Uma queimadura pode gerar uma ruptura na vida das pessoas e de suas famílias, traduzida em um antes e um depois desse evento. Além disso, cada paciente é único, o que gera uma necessidade de um tratamento individualizado e direcionado para suas necessidades. Por isso, a atuação da equipe multidisciplinar é tão importante. “Não tem como tratar um paciente com queimaduras sem considerar todas as suas particularidades. Cada profissional tem um papel fundamental no processo”, esclarece a médica do CTQ, Kelly Araújo.

De acordo com a psicóloga Raquel Minini, é primordial escutar o paciente, acolher sua dor, ouvir sua história de vida e buscar viabilizar que ele assuma uma postura ativa frente a seu tratamento, para que ele não esteja tão vulnerável na condição de hospitalizado. “O paciente vivencia uma interrupção brusca em sua rotina, em seus planos, o afastamento de sua família e de pessoas afetivamente importantes em razão da hospitalização, a perda da condição de saúde e alterações em sua imagem corporal.

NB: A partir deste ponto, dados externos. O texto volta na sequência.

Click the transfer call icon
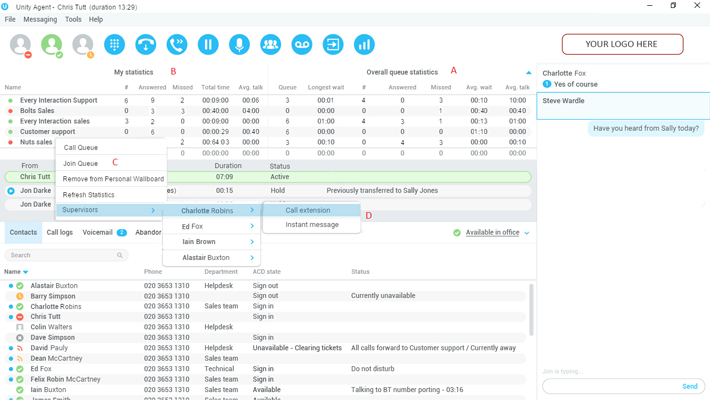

O tratamento é doloroso e de longo prazo, o que pode trazer incertezas com relação ao futuro e fazer surgir inúmeras questões para o sujeito”, avalia a profissional. 

Nasce uma Influencer

Depois do acidente, Malu decidiu desativar seu perfil pessoal no Instagram. “Não fazia mais sentido para mim usar uma rede social de fotografias, com um corpo que eu não queria mostrar. Não queria nem receber visitas, para que ninguém me visse assim”, revela a jovem. Essa forma de pensar começou a mudar em uma visita à sua fisioterapeuta, que mostrou a ela alguns perfis nas redes de pessoas que encaravam com positividade suas queimaduras. “Quando cheguei em casa, pensei: estou viva. Não preciso ficar me escondendo”, conta ela. 

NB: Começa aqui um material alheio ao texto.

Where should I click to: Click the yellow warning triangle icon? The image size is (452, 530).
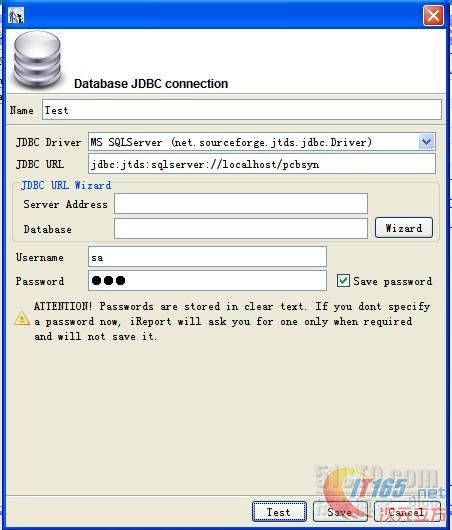tap(22, 319)
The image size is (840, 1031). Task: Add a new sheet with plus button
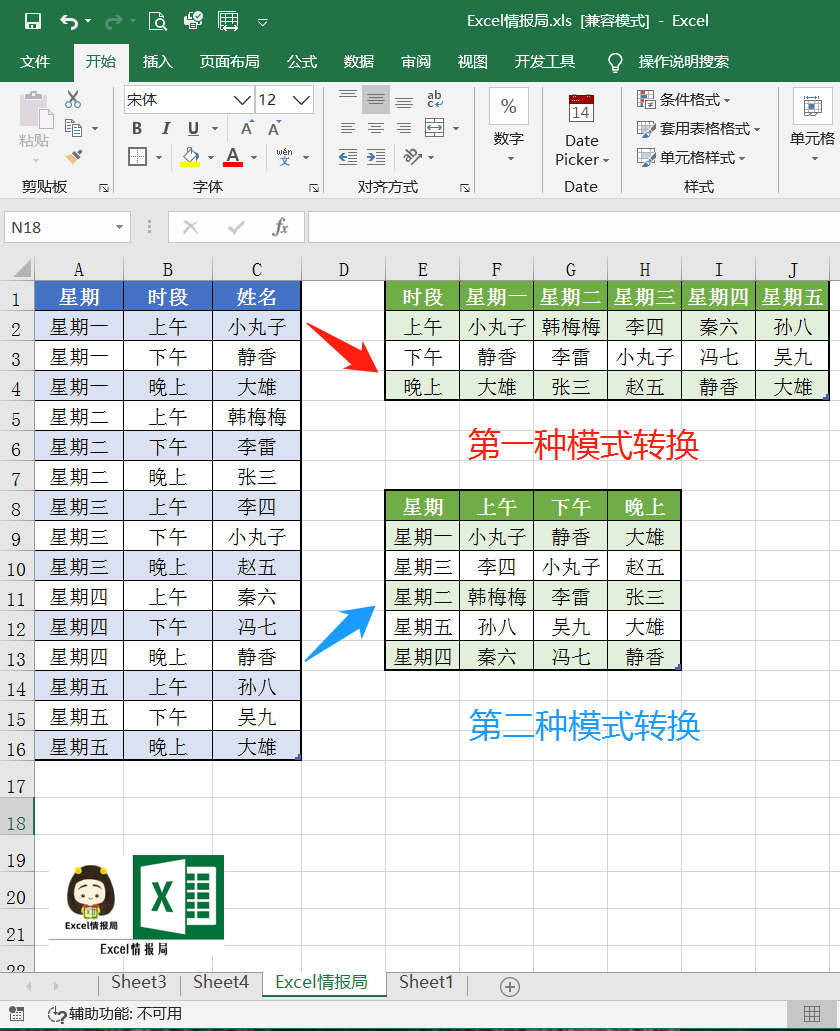tap(510, 987)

Malu reativou sua conta, mostrando sua rotina e tratamento, sempre acompanhada de sua psicóloga. “A partir do momento em que comecei a mostrar minhas cicatrizes, passei a ver beleza nelas”, relata.  Com a recuperação de sua autoestima e em um processo de aceitação de suas marcas, ela transportou sua nova fase para as mídias sociais. “Sempre penso no Vinícius, que queria tanto viver. Tantas pessoas morrem em decorrência de queimaduras, e eu tive uma segunda chance, que quero aproveitar. Por isso quero mostrar que a gente é bonito, feliz e leva uma vida normal”, diz. 

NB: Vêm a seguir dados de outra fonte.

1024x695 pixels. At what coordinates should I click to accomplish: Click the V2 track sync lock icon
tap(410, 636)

O perfil de Malu no Instagram começou a crescer cada vez mais, e ela passou a se conectar com pessoas de todo o país, que a procuravam para uma conversa, um amparo ou algumas palavras de esperança. “Com a projeção que ganhei com as redes sociais, pude também realizar ‘vaquinhas’ para comprar malhas para pacientes de outros estados, já que o CTQ do HJXXIII é o único do Brasil a oferecê-las gratuitamente”, relata Malu. Falando de sua experiência para cada vez mais pessoas, a universitária passou também a ser convidada para palestras em eventos do CTQ e, em 2023, participa de algumas ações da Campanha de Luta contra Queimaduras. 

Recomeço

Raquel Minini lembra da importância de considerar a individualidade de cada paciente em seu tratamento, o que irá influenciar em sua evolução. “Cada paciente, cada família tem uma história de vida, cada sujeito é único e singular. Assim, existem diversas variáveis que podem influenciar na recuperação psíquica do paciente queimado. No caso da Maria Luiza, acredito que a presença, o carinho da família dela e o seu próprio desejo de se recuperar tiveram peso importante na sua evolução”, esclarece a psicóloga. 

Para as pessoas que sofreram queimaduras e passam por um momento difícil, Malu manda um recado de esperança. “Sei que é doloroso e que as sequelas vão além das cicatrizes que ficaram. Mas vai passar. Eu também achei que não iria usar as roupas que gosto novamente, mas hoje me olho no espelho e me sinto bonita. Sei que meu corpo passou por algo grande, que ele lutou muito para me manter viva e sou muito grata por isso”, finaliza a jovem, emocionada, mas com um sorriso de quem tem uma vida inteira pela frente.